Theoretical Challenges in Acceleration and Transport of Ultra High Energy Cosmic Rays: A Review
Pasquale Blasi (INAF/Arcetri)

TL;DR
This review discusses the current experimental data on ultra high energy cosmic rays, highlighting the theoretical challenges in understanding their origins, acceleration mechanisms, and the transition from galactic to extragalactic sources.
Contribution
It provides a comprehensive overview of the theoretical issues related to cosmic ray acceleration and origin in light of recent observational data.
Findings
Contradictory experimental results challenge existing models.
The transition from galactic to extragalactic cosmic rays remains unresolved.
Theories on acceleration mechanisms in relativistic shocks are still developing.
Abstract
The wealth of data collected in the last few years thanks to the Pierre Auger Observatory and recently to the Telescope Array made the problem of the origin of ultra high energy cosmic rays a genuinely experimental/observational one.
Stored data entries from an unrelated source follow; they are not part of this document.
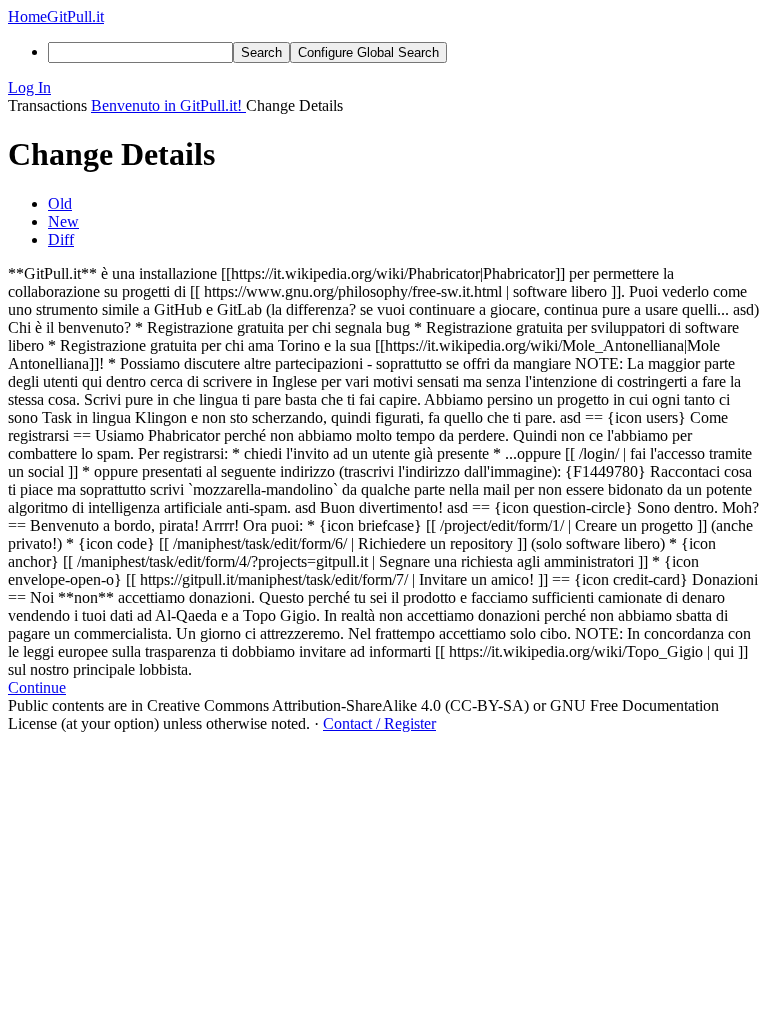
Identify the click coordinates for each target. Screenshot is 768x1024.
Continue (37, 687)
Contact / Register (379, 723)
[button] (384, 88)
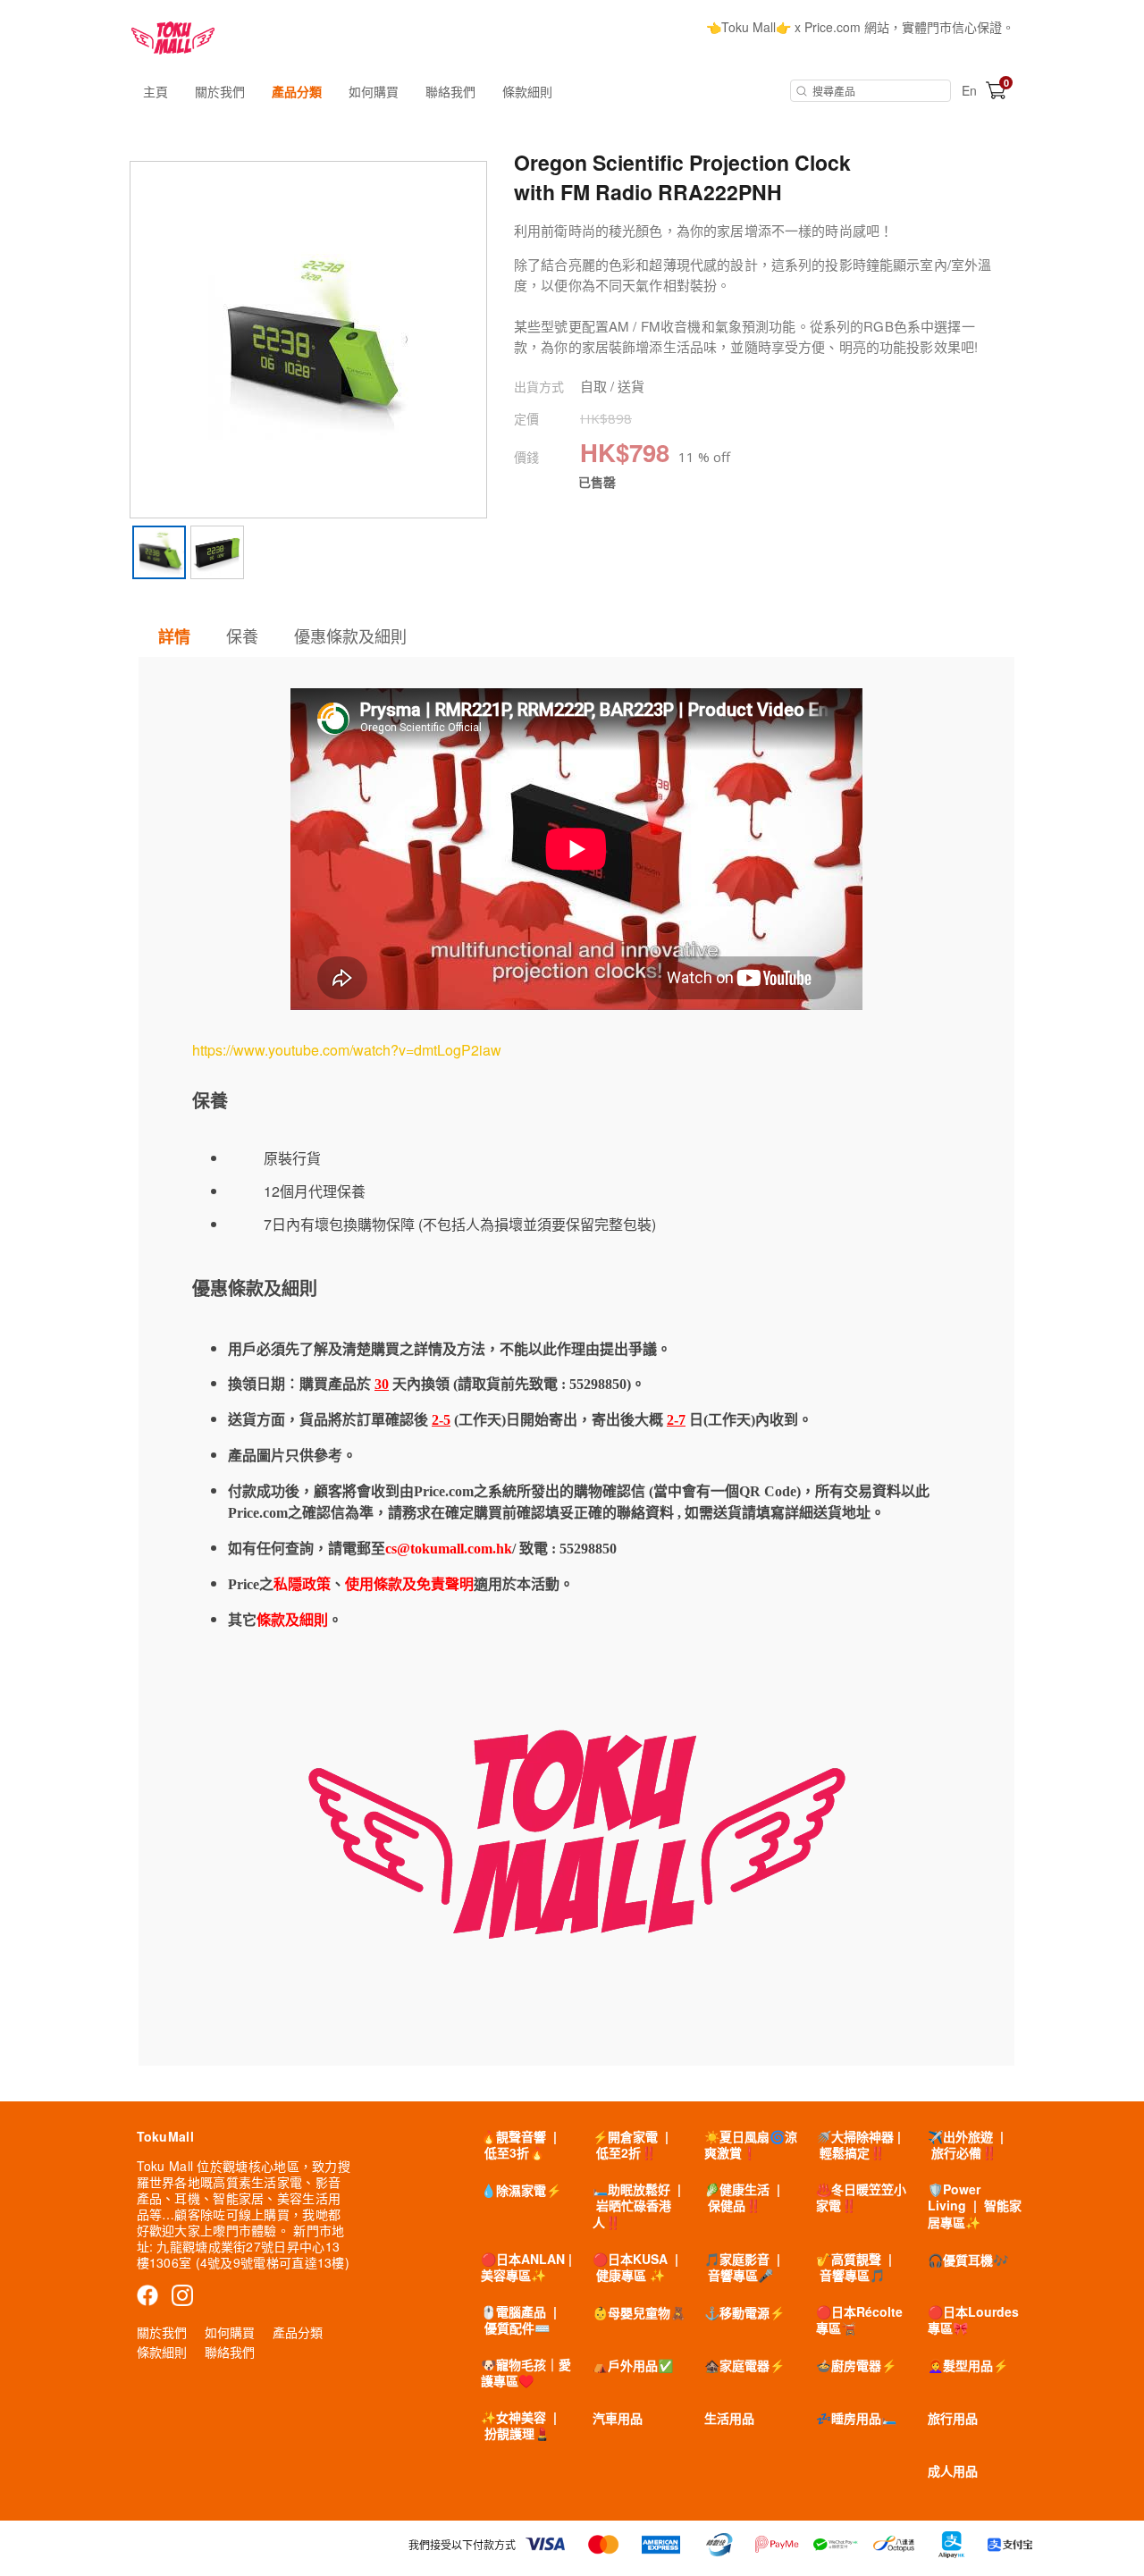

The apparently contradictory results provided by these experiments in terms of spectrum, chemical composition and anisotropies do not allow to reach any final conclusions as yet. Here I will discuss some of the theoretical challenges imposed by these data: in particular I will discuss some issues related to the transition from Galactic to extragalactic cosmic rays and how the different models confront our understanding of Galactic cosmic rays in terms of supernova remnants paradigm. I will also discuss the status of theories aiming at describing acceleration of cosmic rays to the highest energies in relativistic shocks and unipolar inductors.